Exercise material START

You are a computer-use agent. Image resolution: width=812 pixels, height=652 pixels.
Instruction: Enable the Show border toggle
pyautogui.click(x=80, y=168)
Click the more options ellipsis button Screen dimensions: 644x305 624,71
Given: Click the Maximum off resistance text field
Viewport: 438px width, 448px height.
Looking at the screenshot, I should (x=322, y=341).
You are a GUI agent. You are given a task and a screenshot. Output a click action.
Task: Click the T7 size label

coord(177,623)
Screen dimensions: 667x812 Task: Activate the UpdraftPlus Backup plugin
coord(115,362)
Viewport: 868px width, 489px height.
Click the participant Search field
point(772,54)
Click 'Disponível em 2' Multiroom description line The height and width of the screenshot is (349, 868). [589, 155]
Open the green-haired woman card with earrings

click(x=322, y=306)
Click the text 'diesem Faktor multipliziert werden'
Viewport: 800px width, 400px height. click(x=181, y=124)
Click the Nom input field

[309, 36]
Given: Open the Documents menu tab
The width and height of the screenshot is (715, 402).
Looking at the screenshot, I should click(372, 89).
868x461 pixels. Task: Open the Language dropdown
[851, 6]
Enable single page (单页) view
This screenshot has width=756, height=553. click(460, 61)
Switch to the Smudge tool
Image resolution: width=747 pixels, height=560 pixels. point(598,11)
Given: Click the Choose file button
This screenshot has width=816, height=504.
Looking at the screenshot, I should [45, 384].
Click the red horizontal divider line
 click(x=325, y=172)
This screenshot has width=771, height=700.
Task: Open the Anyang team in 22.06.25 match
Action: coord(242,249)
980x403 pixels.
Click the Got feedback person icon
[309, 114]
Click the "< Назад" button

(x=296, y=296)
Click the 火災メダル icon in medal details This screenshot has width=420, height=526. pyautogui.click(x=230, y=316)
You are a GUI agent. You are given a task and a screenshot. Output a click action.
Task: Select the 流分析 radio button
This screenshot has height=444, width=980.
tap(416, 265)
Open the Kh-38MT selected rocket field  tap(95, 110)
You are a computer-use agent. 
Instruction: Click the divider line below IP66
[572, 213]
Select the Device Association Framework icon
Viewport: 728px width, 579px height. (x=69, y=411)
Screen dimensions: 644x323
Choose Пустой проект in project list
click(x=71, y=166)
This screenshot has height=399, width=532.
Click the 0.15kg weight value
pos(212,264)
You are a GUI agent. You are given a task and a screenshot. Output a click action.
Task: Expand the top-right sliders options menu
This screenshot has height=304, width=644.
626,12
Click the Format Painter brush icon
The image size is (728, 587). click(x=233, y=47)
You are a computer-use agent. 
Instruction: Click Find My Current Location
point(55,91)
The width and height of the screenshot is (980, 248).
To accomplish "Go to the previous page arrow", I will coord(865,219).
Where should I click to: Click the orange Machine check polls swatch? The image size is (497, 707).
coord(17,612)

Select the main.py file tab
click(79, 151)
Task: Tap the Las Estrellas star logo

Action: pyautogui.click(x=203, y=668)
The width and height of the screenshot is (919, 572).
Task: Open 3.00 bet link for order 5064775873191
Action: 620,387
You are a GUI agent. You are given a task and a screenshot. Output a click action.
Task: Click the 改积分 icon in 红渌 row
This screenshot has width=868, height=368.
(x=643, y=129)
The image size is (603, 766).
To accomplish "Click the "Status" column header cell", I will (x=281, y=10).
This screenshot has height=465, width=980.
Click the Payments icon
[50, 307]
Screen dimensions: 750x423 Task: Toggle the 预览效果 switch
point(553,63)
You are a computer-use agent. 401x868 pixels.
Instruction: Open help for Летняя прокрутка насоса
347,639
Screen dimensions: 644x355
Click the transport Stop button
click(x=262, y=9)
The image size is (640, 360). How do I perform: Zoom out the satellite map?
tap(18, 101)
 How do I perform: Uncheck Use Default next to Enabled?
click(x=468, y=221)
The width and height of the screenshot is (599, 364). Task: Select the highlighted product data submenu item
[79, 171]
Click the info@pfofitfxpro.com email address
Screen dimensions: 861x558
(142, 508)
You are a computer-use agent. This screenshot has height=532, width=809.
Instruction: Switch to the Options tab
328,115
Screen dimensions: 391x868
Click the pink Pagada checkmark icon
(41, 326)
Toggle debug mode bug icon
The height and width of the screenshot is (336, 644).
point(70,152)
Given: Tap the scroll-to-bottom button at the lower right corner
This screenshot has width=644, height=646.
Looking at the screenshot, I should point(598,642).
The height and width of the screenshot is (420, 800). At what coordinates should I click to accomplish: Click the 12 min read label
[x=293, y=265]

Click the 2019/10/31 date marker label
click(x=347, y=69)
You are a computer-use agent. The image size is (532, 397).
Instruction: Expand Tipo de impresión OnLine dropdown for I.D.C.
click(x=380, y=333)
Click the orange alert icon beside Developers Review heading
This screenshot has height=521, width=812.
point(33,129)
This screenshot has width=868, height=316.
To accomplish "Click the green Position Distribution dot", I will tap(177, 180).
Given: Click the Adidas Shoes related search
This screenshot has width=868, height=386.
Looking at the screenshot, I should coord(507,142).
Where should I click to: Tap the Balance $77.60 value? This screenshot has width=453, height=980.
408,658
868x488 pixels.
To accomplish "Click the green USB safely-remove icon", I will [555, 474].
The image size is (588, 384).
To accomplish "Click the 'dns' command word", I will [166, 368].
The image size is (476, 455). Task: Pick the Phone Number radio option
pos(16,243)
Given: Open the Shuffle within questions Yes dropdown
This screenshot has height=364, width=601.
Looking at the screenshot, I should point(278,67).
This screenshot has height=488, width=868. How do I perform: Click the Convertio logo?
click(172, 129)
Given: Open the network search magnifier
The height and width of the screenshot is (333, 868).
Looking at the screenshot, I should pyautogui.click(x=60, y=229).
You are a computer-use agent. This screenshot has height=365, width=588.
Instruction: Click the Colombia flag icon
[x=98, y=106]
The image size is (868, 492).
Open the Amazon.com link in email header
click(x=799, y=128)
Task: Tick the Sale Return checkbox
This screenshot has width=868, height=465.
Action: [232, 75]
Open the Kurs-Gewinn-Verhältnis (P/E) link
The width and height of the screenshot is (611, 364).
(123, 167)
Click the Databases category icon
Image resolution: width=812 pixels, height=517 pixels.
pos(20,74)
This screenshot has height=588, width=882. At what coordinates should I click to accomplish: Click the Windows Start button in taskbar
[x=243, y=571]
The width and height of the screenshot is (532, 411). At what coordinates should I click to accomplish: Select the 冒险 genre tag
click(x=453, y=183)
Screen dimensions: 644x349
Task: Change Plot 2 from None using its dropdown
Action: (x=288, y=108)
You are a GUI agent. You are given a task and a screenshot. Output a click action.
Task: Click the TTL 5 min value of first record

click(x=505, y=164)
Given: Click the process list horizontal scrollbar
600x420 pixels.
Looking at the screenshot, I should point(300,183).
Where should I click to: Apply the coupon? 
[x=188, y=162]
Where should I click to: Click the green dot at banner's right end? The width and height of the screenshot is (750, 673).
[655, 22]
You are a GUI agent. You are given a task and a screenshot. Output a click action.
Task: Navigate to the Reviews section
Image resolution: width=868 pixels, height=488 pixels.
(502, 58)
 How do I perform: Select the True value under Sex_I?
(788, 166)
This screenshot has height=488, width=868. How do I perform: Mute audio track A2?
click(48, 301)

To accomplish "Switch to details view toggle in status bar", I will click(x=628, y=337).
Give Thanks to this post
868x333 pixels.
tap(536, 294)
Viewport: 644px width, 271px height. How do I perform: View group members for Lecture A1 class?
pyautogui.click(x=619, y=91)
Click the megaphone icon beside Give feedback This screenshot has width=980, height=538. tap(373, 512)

Exercise material END

* What this task involves
Nothing should be changed: write out all of the data as is.

* Response
You are a computer-use agent. Image resolution: width=812 pixels, height=652 pixels.
Instruction: Enable the Show border toggle
pyautogui.click(x=80, y=168)
Click the more options ellipsis button Screen dimensions: 644x305 624,71
Given: Click the Maximum off resistance text field
Viewport: 438px width, 448px height.
Looking at the screenshot, I should (x=322, y=341).
You are a GUI agent. You are given a task and a screenshot. Output a click action.
Task: Click the T7 size label

coord(177,623)
Screen dimensions: 667x812 Task: Activate the UpdraftPlus Backup plugin
coord(115,362)
Viewport: 868px width, 489px height.
Click the participant Search field
point(772,54)
Click 'Disponível em 2' Multiroom description line The height and width of the screenshot is (349, 868). [589, 155]
Open the green-haired woman card with earrings

click(x=322, y=306)
Click the text 'diesem Faktor multipliziert werden'
Viewport: 800px width, 400px height. click(x=181, y=124)
Click the Nom input field

[309, 36]
Given: Open the Documents menu tab
The width and height of the screenshot is (715, 402).
Looking at the screenshot, I should click(372, 89).
868x461 pixels. Task: Open the Language dropdown
[851, 6]
Enable single page (单页) view
This screenshot has width=756, height=553. click(460, 61)
Switch to the Smudge tool
Image resolution: width=747 pixels, height=560 pixels. point(598,11)
Given: Click the Choose file button
This screenshot has width=816, height=504.
Looking at the screenshot, I should [45, 384].
Click the red horizontal divider line
 click(x=325, y=172)
This screenshot has width=771, height=700.
Task: Open the Anyang team in 22.06.25 match
Action: coord(242,249)
980x403 pixels.
Click the Got feedback person icon
[309, 114]
Click the "< Назад" button

(x=296, y=296)
Click the 火災メダル icon in medal details This screenshot has width=420, height=526. pyautogui.click(x=230, y=316)
You are a GUI agent. You are given a task and a screenshot. Output a click action.
Task: Select the 流分析 radio button
This screenshot has height=444, width=980.
tap(416, 265)
Open the Kh-38MT selected rocket field  tap(95, 110)
You are a computer-use agent. 
Instruction: Click the divider line below IP66
[572, 213]
Select the Device Association Framework icon
Viewport: 728px width, 579px height. (x=69, y=411)
Screen dimensions: 644x323
Choose Пустой проект in project list
click(x=71, y=166)
This screenshot has height=399, width=532.
Click the 0.15kg weight value
pos(212,264)
You are a GUI agent. You are given a task and a screenshot. Output a click action.
Task: Expand the top-right sliders options menu
This screenshot has height=304, width=644.
626,12
Click the Format Painter brush icon
The image size is (728, 587). click(x=233, y=47)
You are a computer-use agent. 
Instruction: Click Find My Current Location
point(55,91)
The width and height of the screenshot is (980, 248).
To accomplish "Go to the previous page arrow", I will coord(865,219).
Where should I click to: Click the orange Machine check polls swatch? The image size is (497, 707).
coord(17,612)

Select the main.py file tab
click(79, 151)
Task: Tap the Las Estrellas star logo

Action: pyautogui.click(x=203, y=668)
The width and height of the screenshot is (919, 572).
Task: Open 3.00 bet link for order 5064775873191
Action: 620,387
You are a GUI agent. You are given a task and a screenshot. Output a click action.
Task: Click the 改积分 icon in 红渌 row
This screenshot has width=868, height=368.
(x=643, y=129)
The image size is (603, 766).
To accomplish "Click the "Status" column header cell", I will (x=281, y=10).
This screenshot has height=465, width=980.
Click the Payments icon
[50, 307]
Screen dimensions: 750x423 Task: Toggle the 预览效果 switch
point(553,63)
You are a computer-use agent. 401x868 pixels.
Instruction: Open help for Летняя прокрутка насоса
347,639
Screen dimensions: 644x355
Click the transport Stop button
click(x=262, y=9)
The image size is (640, 360). How do I perform: Zoom out the satellite map?
tap(18, 101)
 How do I perform: Uncheck Use Default next to Enabled?
click(x=468, y=221)
The width and height of the screenshot is (599, 364). Task: Select the highlighted product data submenu item
[79, 171]
Click the info@pfofitfxpro.com email address
Screen dimensions: 861x558
(142, 508)
You are a computer-use agent. This screenshot has height=532, width=809.
Instruction: Switch to the Options tab
328,115
Screen dimensions: 391x868
Click the pink Pagada checkmark icon
(41, 326)
Toggle debug mode bug icon
The height and width of the screenshot is (336, 644).
point(70,152)
Given: Tap the scroll-to-bottom button at the lower right corner
This screenshot has width=644, height=646.
Looking at the screenshot, I should point(598,642).
The height and width of the screenshot is (420, 800). At what coordinates should I click to accomplish: Click the 12 min read label
[x=293, y=265]

Click the 2019/10/31 date marker label
click(x=347, y=69)
You are a computer-use agent. The image size is (532, 397).
Instruction: Expand Tipo de impresión OnLine dropdown for I.D.C.
click(x=380, y=333)
Click the orange alert icon beside Developers Review heading
This screenshot has height=521, width=812.
point(33,129)
This screenshot has width=868, height=316.
To accomplish "Click the green Position Distribution dot", I will tap(177, 180).
Given: Click the Adidas Shoes related search
This screenshot has width=868, height=386.
Looking at the screenshot, I should coord(507,142).
Where should I click to: Tap the Balance $77.60 value? This screenshot has width=453, height=980.
408,658
868x488 pixels.
To accomplish "Click the green USB safely-remove icon", I will [555, 474].
The image size is (588, 384).
To accomplish "Click the 'dns' command word", I will [166, 368].
The image size is (476, 455). Task: Pick the Phone Number radio option
pos(16,243)
Given: Open the Shuffle within questions Yes dropdown
This screenshot has height=364, width=601.
Looking at the screenshot, I should point(278,67).
This screenshot has height=488, width=868. How do I perform: Click the Convertio logo?
click(172, 129)
Given: Open the network search magnifier
The height and width of the screenshot is (333, 868).
Looking at the screenshot, I should pyautogui.click(x=60, y=229).
You are a computer-use agent. This screenshot has height=365, width=588.
Instruction: Click the Colombia flag icon
[x=98, y=106]
The image size is (868, 492).
Open the Amazon.com link in email header
click(x=799, y=128)
Task: Tick the Sale Return checkbox
This screenshot has width=868, height=465.
Action: [232, 75]
Open the Kurs-Gewinn-Verhältnis (P/E) link
The width and height of the screenshot is (611, 364).
(123, 167)
Click the Databases category icon
Image resolution: width=812 pixels, height=517 pixels.
pos(20,74)
This screenshot has height=588, width=882. At what coordinates should I click to accomplish: Click the Windows Start button in taskbar
[x=243, y=571]
The width and height of the screenshot is (532, 411). At what coordinates should I click to accomplish: Select the 冒险 genre tag
click(x=453, y=183)
Screen dimensions: 644x349
Task: Change Plot 2 from None using its dropdown
Action: (x=288, y=108)
You are a GUI agent. You are given a task and a screenshot. Output a click action.
Task: Click the TTL 5 min value of first record

click(x=505, y=164)
Given: Click the process list horizontal scrollbar
600x420 pixels.
Looking at the screenshot, I should point(300,183).
Where should I click to: Apply the coupon? 
[x=188, y=162]
Where should I click to: Click the green dot at banner's right end? The width and height of the screenshot is (750, 673).
[655, 22]
You are a GUI agent. You are given a task and a screenshot. Output a click action.
Task: Navigate to the Reviews section
Image resolution: width=868 pixels, height=488 pixels.
(502, 58)
 How do I perform: Select the True value under Sex_I?
(788, 166)
This screenshot has height=488, width=868. How do I perform: Mute audio track A2?
click(48, 301)

To accomplish "Switch to details view toggle in status bar", I will click(x=628, y=337).
Give Thanks to this post
868x333 pixels.
tap(536, 294)
Viewport: 644px width, 271px height. How do I perform: View group members for Lecture A1 class?
pyautogui.click(x=619, y=91)
Click the megaphone icon beside Give feedback This screenshot has width=980, height=538. tap(373, 512)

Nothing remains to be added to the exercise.